Steady-state (sealed) load. Add the holding VA of everything the transformer feeds:
sealed VA = relays/contactors + pilot lights + PLC and power supply
Inrush check. At the worst instant, one device is energizing (drawing its high inrush VA) while the rest of the panel is already sealed in:
inrush burden = sealed VA + largest single inrush VA
A transformer can deliver several times its nameplate VA briefly, but the voltage sags while it does. The allowable dip sets how much inrush headroom you need — a tighter dip (for electronics) demands a larger transformer than a loose dip (for contactors only). The tool converts the inrush burden into a required nameplate using a capability factor that depends on your dip limit, then rounds both results up to the next standard size.
Worked example
A motor control panel has 60 VA of sealed contactors, 10 VA of pilot lights, and a 50 VA PLC. The largest contactor draws 600 VA inrush, and you can tolerate a 5% dip.
- Sealed load:
60 + 10 + 50 = 120 VA→ next standard size 150 VA. - Inrush burden:
120 + 600 = 720 VA; at a 5% dip this needs a nameplate of roughly720 / 5 ≈ 144 VA→ 150 VA.

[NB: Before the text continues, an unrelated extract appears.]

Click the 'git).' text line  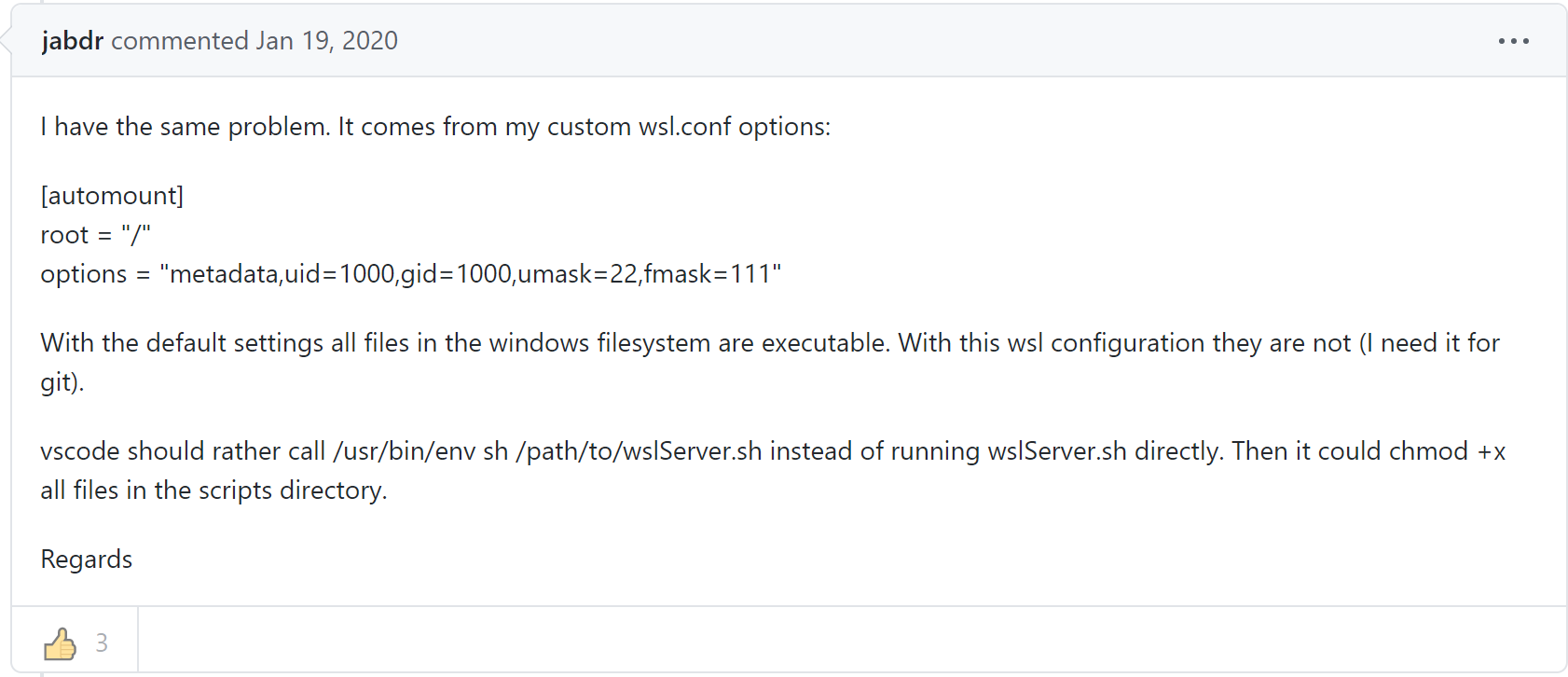[62, 382]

Both checks land on 150 VA, so a 150 VA CPT is the minimum — specify 250 VA for comfortable headroom.
Notes and tips
- Get coil data from the contactor manufacturer; the ratio of inrush to sealed VA can be 10:1 or higher on large contactors.
- If the panel feeds anything that does not like voltage dips (electronic relays, small drives, the PLC supply), use the 5% or 3% dip setting.
- Always leave spare capacity. Standard sizes step up quickly, so the next size often costs little more.